People don’t learn how to be independent overnight. As with everything, it’s necessary to go step by step. Make a list, with simple tasks at the beginning and advancing to more difficult activities. For example:
-Go to the supermarket alone.
-Sign up for self-defense classes by yourself.
-Take a vacation alone.
And for me, the most important: learn that controlling your happiness depends on you. That means that you are not happy when some tells you that you are attractive and that you don’t feel bad when someone says something bad. From now on, your well-being is under your control.
7-Recognize and Change Your Negative Thoughts
The way in which you interpret your breakup and your situation will contribute to the duration of your recovery. A person who believes that they feel more free after a breakup, have more free time or have matured will recover more quickly than someone else who has negative thoughts.
You need to be aware of your thoughts and perceptions in the here and now in order to change those negative thoughts, feelings, and moods.
For example, in dealing with a breakup you could think:
-That you are not going to find another partner and that things will go badly for you (negative thought).
-That it’s an opportunity to learn from and that your next relationship will be better.
Logically, the second interpretation will help you much more to overcome the situation. Work on noticing your thoughts and question those like: “I’m not going to find anyone else who loves me,” “I’m worthless,” “I’ll be alone for the rest of my life.”
It’s common in a breakup that you feel guilty or responsible for it.
This technique is based on you examining the situations that led to the breakup (everything, not just recent things) and that you logically attribute the responsibility to each partner.
It’s not about taking away all of your responsibility, but rather giving each partner the responsibility that they deserve and not take everything on for yourself.
-What events led to the break up? Could part of the responsibility be attributed to your ex?
You can reflect, and if it’s helpful to you, write the new “reattribution.”
- He/she did not keep a promise.
- He/she was no longer considerate and didn’t demonstrate kindness…
9-Improve Your Self-Esteem
The benefits to self-esteem are numerous; it’s associated with happiness, resilience, motivation, health, and productivity.

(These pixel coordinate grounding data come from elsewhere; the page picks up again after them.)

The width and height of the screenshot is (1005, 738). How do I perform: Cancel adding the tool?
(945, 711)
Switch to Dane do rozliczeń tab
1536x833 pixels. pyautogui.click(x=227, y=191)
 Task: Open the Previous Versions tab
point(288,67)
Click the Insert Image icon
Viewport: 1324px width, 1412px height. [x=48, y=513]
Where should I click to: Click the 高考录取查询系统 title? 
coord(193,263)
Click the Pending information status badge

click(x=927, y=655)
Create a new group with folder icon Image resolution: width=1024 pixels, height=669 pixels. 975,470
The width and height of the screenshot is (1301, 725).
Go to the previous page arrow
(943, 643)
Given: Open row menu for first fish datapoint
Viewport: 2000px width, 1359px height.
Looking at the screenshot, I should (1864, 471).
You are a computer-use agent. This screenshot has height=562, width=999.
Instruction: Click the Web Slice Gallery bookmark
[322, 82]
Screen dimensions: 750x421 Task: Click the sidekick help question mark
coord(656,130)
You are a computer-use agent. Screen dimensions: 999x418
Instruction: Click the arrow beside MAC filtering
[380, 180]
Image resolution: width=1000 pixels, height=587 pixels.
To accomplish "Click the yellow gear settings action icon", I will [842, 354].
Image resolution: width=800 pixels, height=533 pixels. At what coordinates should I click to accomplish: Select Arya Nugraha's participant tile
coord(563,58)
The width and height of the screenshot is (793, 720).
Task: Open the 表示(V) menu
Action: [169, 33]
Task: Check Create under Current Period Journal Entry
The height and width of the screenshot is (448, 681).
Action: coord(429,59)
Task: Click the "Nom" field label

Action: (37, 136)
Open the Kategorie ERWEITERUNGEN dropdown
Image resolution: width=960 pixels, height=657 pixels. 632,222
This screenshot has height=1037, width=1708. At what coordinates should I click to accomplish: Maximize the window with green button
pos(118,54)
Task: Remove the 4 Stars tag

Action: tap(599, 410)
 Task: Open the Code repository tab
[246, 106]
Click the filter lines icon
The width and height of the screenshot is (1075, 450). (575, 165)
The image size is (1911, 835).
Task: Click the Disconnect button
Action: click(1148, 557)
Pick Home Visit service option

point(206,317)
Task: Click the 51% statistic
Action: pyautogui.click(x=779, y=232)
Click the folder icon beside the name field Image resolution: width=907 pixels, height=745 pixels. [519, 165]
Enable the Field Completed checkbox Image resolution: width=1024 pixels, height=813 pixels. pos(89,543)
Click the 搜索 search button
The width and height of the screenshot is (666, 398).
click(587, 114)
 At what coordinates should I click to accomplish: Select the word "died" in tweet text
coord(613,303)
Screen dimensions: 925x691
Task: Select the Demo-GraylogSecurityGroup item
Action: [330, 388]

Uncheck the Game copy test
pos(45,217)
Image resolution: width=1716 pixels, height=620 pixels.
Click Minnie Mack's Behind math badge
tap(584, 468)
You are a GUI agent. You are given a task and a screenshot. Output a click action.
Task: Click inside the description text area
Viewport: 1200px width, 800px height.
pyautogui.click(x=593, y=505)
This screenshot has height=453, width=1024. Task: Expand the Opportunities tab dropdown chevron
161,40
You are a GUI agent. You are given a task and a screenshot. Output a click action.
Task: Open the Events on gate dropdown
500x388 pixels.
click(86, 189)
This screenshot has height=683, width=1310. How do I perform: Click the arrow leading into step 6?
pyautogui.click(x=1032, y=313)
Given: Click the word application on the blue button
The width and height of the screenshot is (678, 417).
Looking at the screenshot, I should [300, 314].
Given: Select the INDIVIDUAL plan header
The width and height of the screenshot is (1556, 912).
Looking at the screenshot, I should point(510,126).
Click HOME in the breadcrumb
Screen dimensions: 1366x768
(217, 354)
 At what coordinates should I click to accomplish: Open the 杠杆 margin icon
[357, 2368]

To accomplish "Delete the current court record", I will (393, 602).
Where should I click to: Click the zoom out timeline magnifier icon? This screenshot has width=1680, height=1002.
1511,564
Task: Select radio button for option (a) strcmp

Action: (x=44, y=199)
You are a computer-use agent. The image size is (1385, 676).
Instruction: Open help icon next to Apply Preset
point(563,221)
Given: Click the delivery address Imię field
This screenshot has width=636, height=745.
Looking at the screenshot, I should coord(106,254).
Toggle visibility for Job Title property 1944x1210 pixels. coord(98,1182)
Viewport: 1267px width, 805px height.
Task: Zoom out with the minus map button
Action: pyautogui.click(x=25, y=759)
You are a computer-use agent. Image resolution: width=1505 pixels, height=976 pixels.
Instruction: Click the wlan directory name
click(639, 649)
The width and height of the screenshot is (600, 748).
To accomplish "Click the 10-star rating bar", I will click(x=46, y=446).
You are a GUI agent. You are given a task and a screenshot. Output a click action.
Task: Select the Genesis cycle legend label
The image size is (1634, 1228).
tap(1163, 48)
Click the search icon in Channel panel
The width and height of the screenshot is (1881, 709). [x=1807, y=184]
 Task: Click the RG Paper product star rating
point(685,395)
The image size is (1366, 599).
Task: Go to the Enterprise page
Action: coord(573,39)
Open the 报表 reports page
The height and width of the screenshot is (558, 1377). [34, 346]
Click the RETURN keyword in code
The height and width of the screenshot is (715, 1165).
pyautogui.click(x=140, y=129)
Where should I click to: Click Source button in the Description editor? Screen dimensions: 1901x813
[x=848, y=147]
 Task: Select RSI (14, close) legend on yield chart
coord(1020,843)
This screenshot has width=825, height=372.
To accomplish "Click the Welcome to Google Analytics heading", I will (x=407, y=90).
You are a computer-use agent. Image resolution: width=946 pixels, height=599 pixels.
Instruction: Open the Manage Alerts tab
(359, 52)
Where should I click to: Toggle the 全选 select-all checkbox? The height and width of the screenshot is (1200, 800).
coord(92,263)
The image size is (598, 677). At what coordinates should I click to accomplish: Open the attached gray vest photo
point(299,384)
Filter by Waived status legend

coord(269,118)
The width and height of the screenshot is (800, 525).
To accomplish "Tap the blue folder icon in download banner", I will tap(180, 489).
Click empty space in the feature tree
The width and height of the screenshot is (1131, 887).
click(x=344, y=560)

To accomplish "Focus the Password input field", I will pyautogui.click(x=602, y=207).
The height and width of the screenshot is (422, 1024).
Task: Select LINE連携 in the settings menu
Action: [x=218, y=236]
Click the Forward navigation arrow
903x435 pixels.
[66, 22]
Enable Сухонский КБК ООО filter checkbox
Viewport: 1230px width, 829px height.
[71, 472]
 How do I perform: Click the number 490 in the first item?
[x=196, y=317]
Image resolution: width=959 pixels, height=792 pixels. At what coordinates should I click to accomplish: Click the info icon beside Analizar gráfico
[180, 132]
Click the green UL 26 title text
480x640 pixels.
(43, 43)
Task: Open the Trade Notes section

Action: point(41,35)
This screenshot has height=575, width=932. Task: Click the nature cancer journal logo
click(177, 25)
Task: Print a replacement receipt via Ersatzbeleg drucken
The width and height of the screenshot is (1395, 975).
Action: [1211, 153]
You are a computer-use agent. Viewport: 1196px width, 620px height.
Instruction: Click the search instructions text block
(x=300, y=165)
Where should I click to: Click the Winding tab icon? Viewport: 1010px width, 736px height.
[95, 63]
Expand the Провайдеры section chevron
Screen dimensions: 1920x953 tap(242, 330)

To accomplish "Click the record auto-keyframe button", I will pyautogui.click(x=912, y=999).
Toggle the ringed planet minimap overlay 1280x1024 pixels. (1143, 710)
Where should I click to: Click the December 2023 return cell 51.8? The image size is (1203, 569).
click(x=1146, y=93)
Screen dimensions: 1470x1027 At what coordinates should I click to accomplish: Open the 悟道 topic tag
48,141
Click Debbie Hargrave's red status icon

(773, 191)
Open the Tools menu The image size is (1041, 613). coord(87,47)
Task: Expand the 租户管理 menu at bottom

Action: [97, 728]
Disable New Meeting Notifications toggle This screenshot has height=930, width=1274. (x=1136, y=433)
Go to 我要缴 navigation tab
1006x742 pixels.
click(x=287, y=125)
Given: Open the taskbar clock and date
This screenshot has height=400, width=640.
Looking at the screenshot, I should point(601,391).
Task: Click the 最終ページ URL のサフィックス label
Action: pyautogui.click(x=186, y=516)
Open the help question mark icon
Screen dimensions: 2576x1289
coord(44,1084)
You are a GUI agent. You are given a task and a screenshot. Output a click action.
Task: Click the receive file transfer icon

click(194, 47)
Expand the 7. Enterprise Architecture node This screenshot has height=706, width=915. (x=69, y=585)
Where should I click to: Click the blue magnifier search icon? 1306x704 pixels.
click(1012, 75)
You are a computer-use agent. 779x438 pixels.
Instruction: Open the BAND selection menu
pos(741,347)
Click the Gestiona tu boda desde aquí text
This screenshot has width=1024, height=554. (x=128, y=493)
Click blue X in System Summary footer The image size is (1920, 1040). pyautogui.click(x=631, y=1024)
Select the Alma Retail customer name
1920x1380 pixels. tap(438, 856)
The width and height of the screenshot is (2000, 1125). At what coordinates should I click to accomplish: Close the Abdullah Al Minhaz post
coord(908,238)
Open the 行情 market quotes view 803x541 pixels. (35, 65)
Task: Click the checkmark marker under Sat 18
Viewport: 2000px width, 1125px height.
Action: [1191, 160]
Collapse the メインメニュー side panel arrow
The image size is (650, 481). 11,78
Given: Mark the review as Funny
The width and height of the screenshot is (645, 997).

The key to improving your self-esteem is in changing the way you interpret your life: analyzing the negative interpretations that you make of the facts and creating new thoughts and goals that encourage the growth of your self-esteem.
10-Find Role Models
A role model is someone who does or has already achieved something we want to do.
Science has demonstrated that role models can help us to know how to solve a problem and they can motivate us.
Do you have an example of a strong man or woman who has been through a breakup without great difficulty? Find them and learn from them.
Overcoming a separation is a difficult and unpleasant experience, although with time you will recover, and you will even have learned to do it better for your next relationship.
Using some techniques, habits, and avoiding certain behaviors will make it easier for you.
And what have you done to get over a breakup?